### What you are asked to do
Answer these from the text on the clipper Sea Serpent:
1. How long was Sea Serpent's service life?
2. Where did Sea Serpent stop for repairs on its 1851 run to San Francisco, and for how many days?
3. How many days did the 1853 passage from Whampoa to Anjer take?

### Text under study
General characteristics
- Class & type: Extreme clipper
- Length: 212 ft (65 m) OA
- Beam: 39 ft 3 in (11.96 m)
- Draft: 21 ft (6.4 m)
- Sail plan: 3 masts, ship rig
- Notes: 2 decks.

= Sea Serpent (clipper) =

Extreme clipper launched in 1850

Sea Serpent was an 1850 extreme clipper that sailed in the San Francisco trade, the China trade, and the transatlantic lumber trade. She was one of the longest lived clippers, with a service life of 36 years and 5 months.

==Race to San Francisco, 1851==
Sea Serpent raced Stag Hound and John Bertram from New York City to San Francisco in 1851. Stag Hound arrived in 107 days. Sea Serpent made a 125-day passage, having had to put into Valparaiso eight days for repairs.

==Tea Race with Crest of the Wave==
Sea Serpent sailed from Shanghai for London in company with the British clipper Crest of the Wave. A premium of thirty shillings a ton, over and above the amount of the freight, had been offered to the vessel first in, and this was quite sufficient inducement for both skippers to crack on. The two ships were fairly near together all the way home, and they actually hove to for pilots, off the Isle of Wight, within an hour of each other. The American captain determined that he would not be outdone by the Britisher, so leaving his ship in the hands of the mate, he came ashore in the boat that brought out his pilot, took the steamer from Cowes to Southampton, and the train up to Waterloo. From thence he took a cab to the Custom-house, and reported the Sea Serpent as "arrived," while each ship was carrying on all she knew in order to get into the Thames before the other.

==Fast passage between Whampoa and Anjer==
In 1853, Sea Serpent "sailed from Whampoa Reach to New York in 101 days. The 29 days passage from Whampoa to Anjer was the fastest made that season."

==Description of Sea Serpent and tea clippers at Whampoa==
About 1850-51, the upper anchorage at Whampoa Reach, below Canton, was a sight to be remembered by those who loved to look at beautiful ships, and the 'tea-fleet' was gathered waiting for 'the new crop.' There, moored in line, were the Sam Russell, the Sea-Serpent, the Challenge, the Flying Cloud, the Sea Witch, and half a dozen others, bright with paint and varnish and gilding, and their bottoms well cleaned of barnacles by the swift muddy current of fresh water ... They scrubbed copper, holystoned decks, squared the yards by the lifts and braces, and hoisted and lowered colors in unison with the American man-of-war which happened to be stationed there ...

### Data extract
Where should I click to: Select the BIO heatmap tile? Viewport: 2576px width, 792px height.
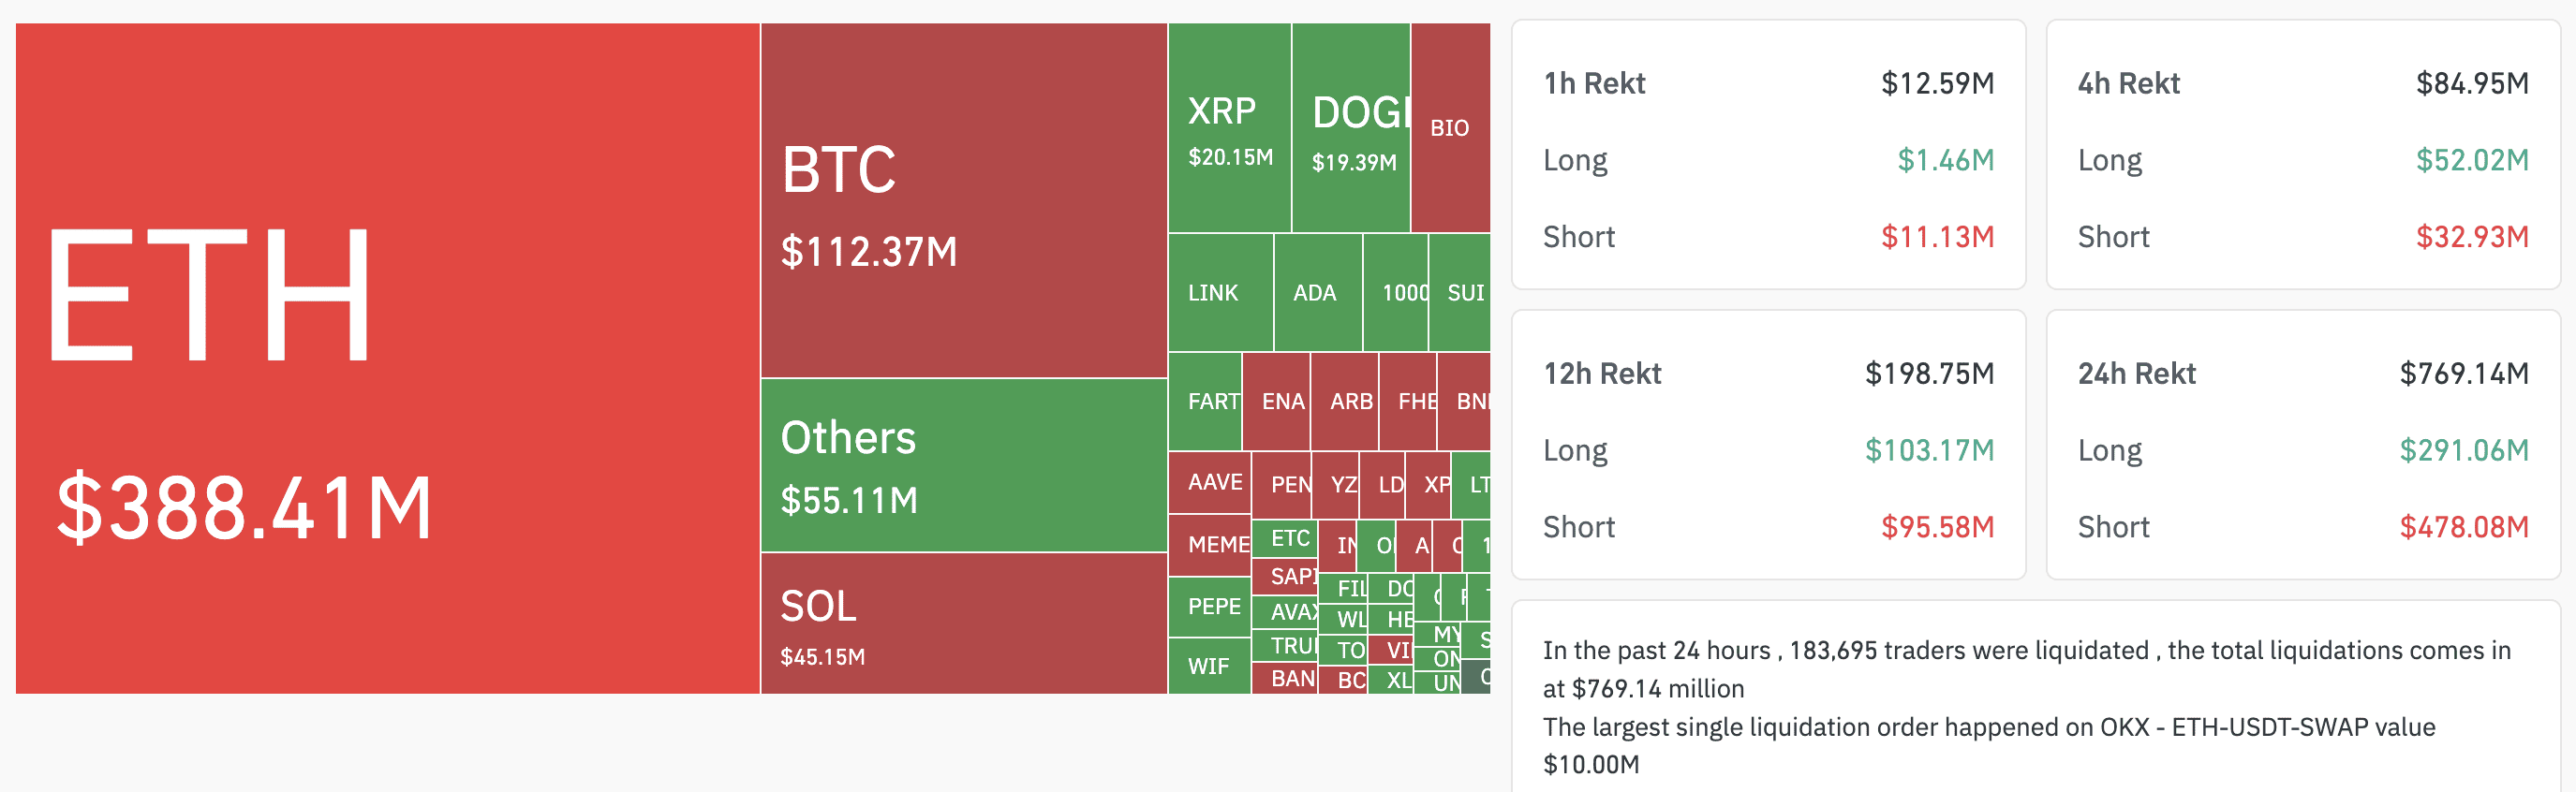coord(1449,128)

* * *

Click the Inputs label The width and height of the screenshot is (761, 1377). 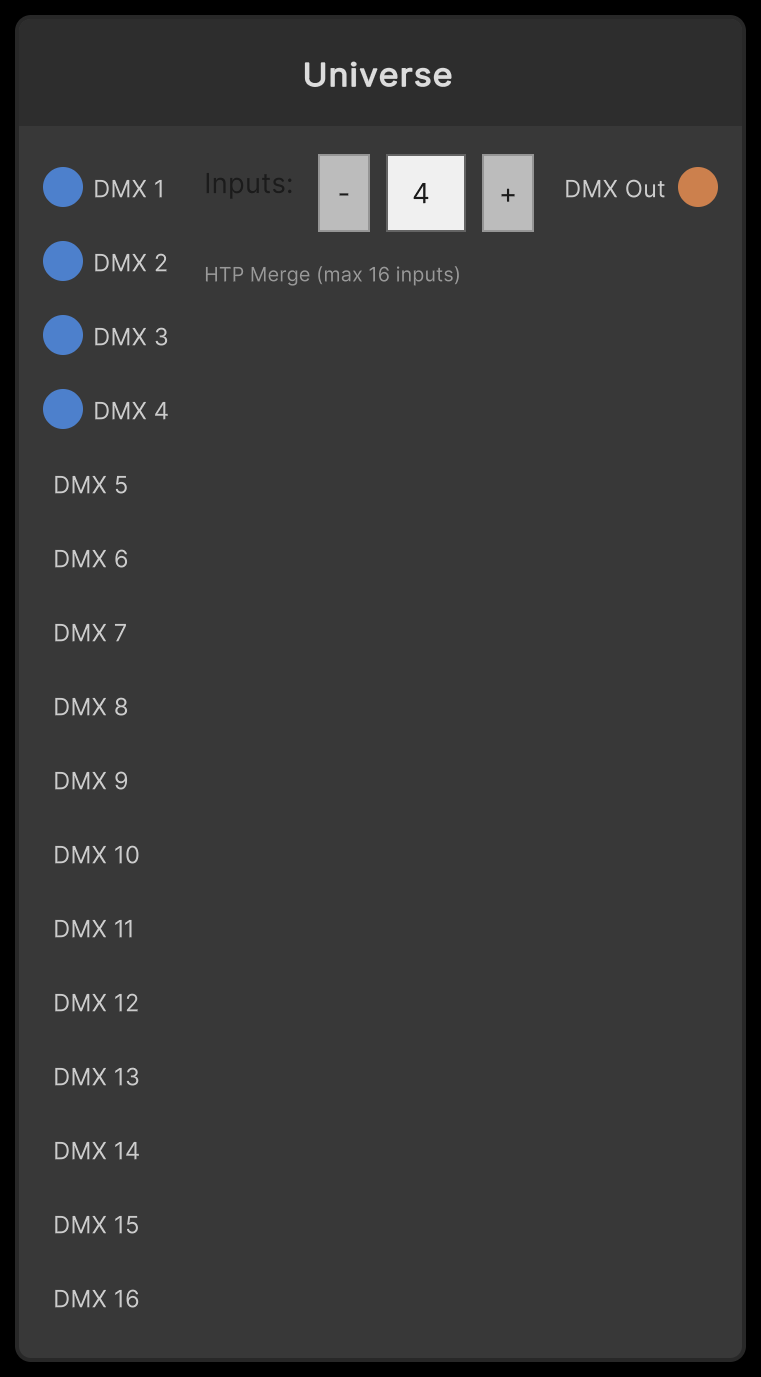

### Solution to the problem
1. 36 years and 5 months.
2. Valparaiso, for eight days.
3. 29 days.